Fast equalization of lithium battery energy storage system based on large-scale global optimization

The growing emergence of electric vehicles brings the problem of retired lithium-ion batteries (LiB) proliferation, so the retired LiB with different state-of-health (SOH) values are urgent to be employed for the second-life application. Due to the Matthew's effect caused by SOH difference, effective SOH equalization is required to achieve stable performance. In this study, the SOH equalization for large LiB system is established as large-scale global optimization problem, and the model predictive control (MPC) is introduced to control the depth of discharge (DOD) dynamically. In order to overcome the "curse of dimensionality" problem, a novel algorithm namely GA LSE is proposed, in which the solution space segmentation and reorganization mechanism, and the improved selection, crossover and mutation operations are introduced to dispatch the power flows to achieve fast equalization speed.
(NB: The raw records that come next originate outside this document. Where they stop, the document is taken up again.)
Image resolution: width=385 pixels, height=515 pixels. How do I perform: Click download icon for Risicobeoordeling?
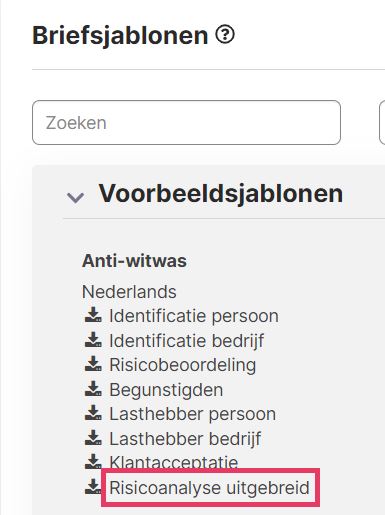(x=93, y=364)
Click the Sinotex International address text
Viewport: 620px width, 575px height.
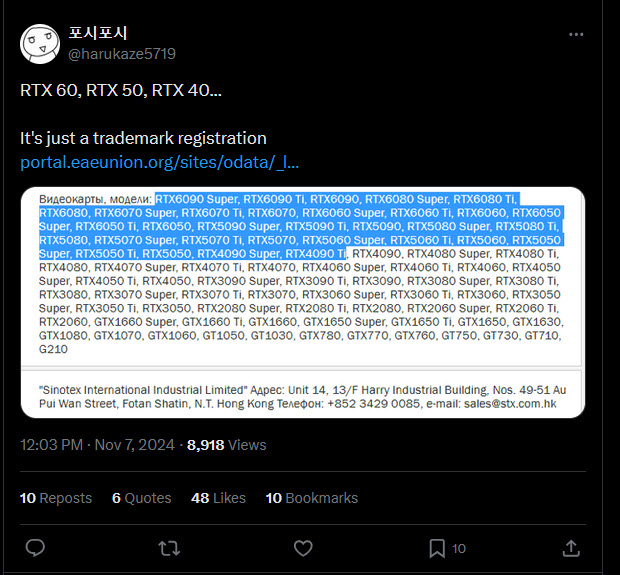pos(302,397)

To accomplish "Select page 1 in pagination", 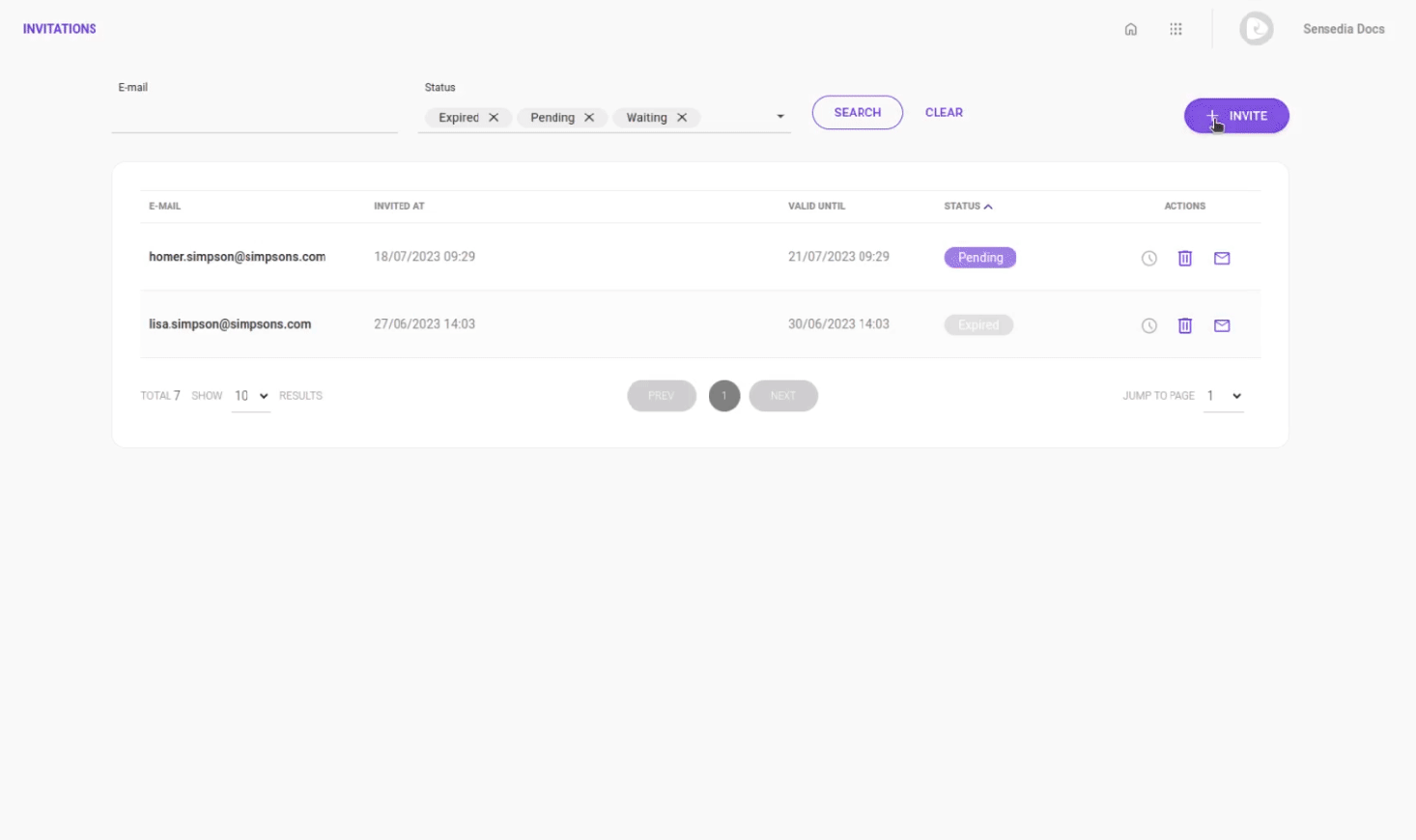I will tap(724, 396).
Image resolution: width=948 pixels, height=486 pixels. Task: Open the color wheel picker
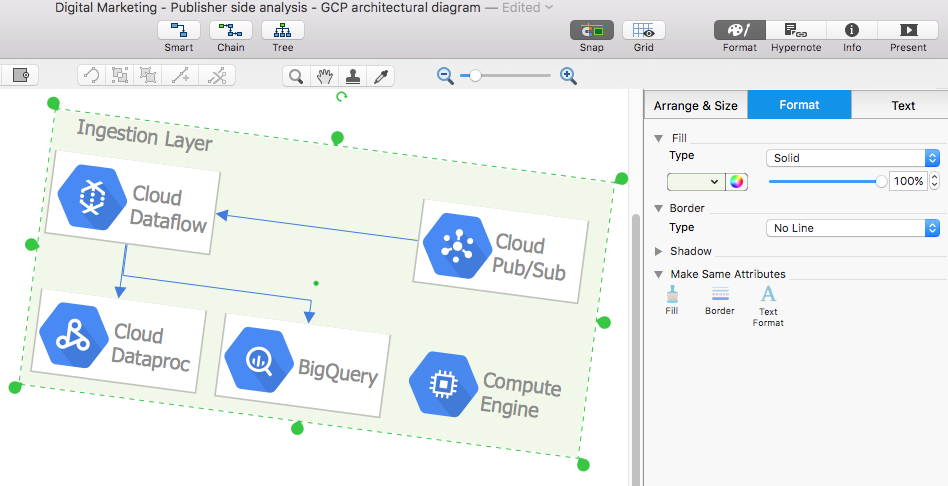coord(737,182)
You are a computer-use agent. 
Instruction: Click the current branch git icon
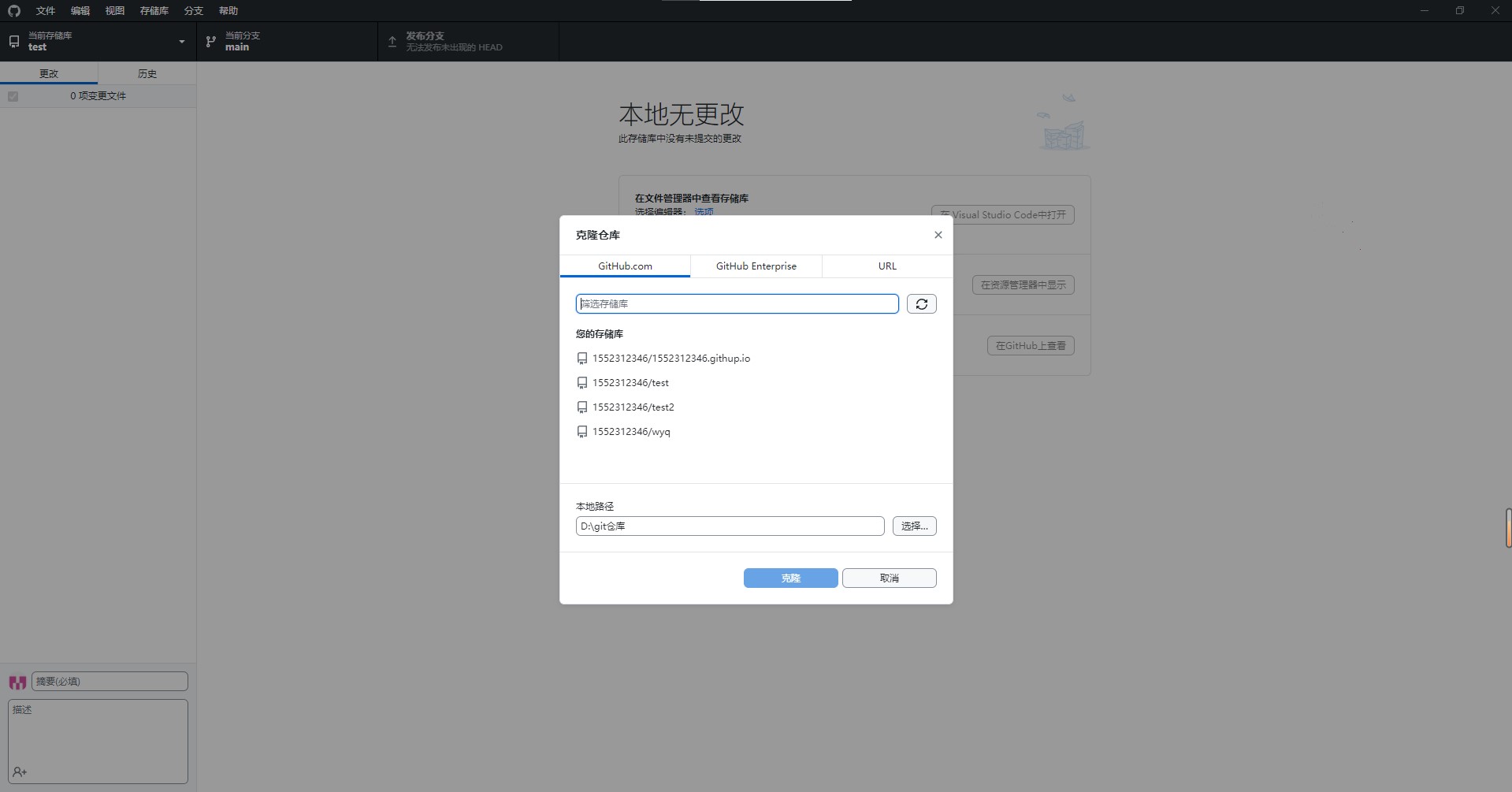point(211,42)
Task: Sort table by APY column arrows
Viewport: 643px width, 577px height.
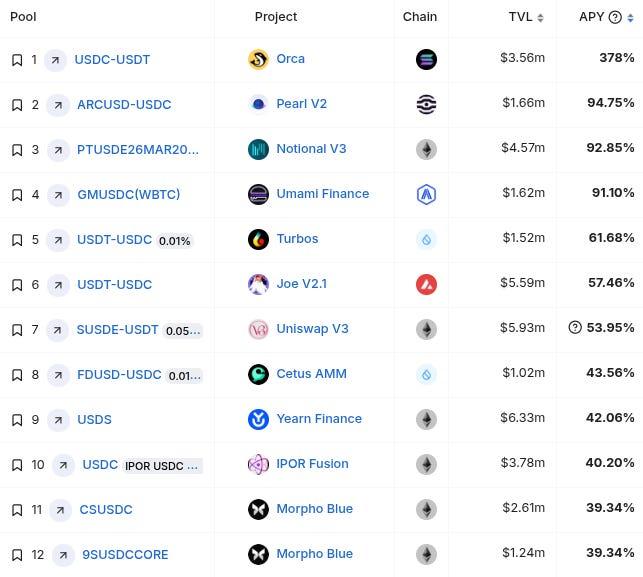Action: click(630, 18)
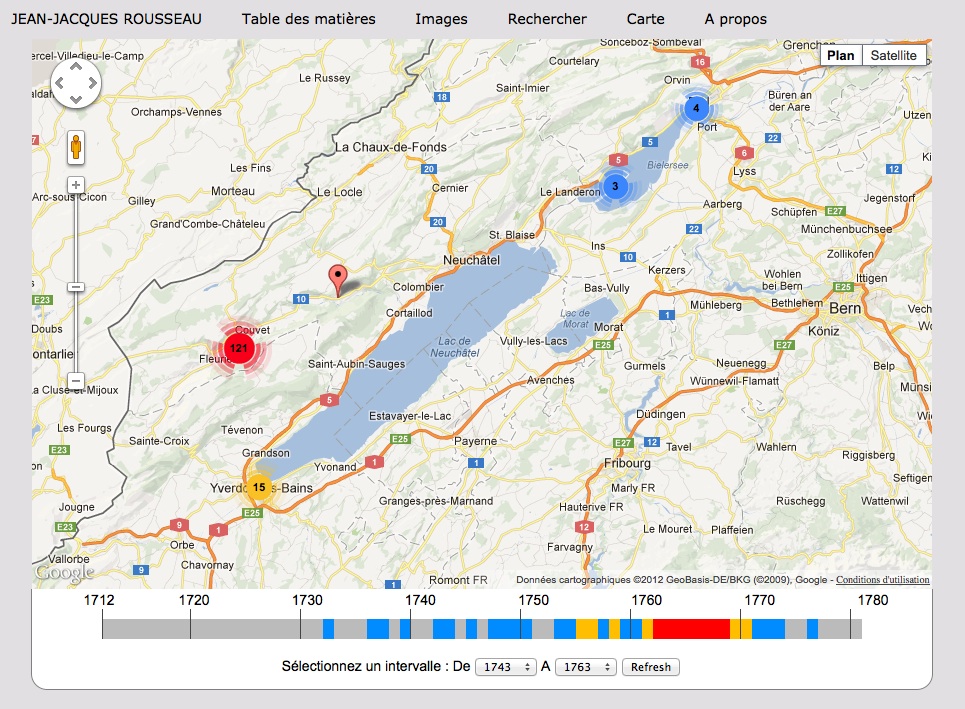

Experimental results show that with the utilization of GA LSE algorithm, the high-dimensional equalization model with up to 1000 variables can be effectively optimized, the convergence speed and accuracy are significantly better than that of the state-of-the-art algorithms. In addition, when the GA LSE algorithm is further integrated with MPC-based DOD control mechanism, the SOH values of large retired LiB packs can be effectively equalized with high accuracy and fast response speed.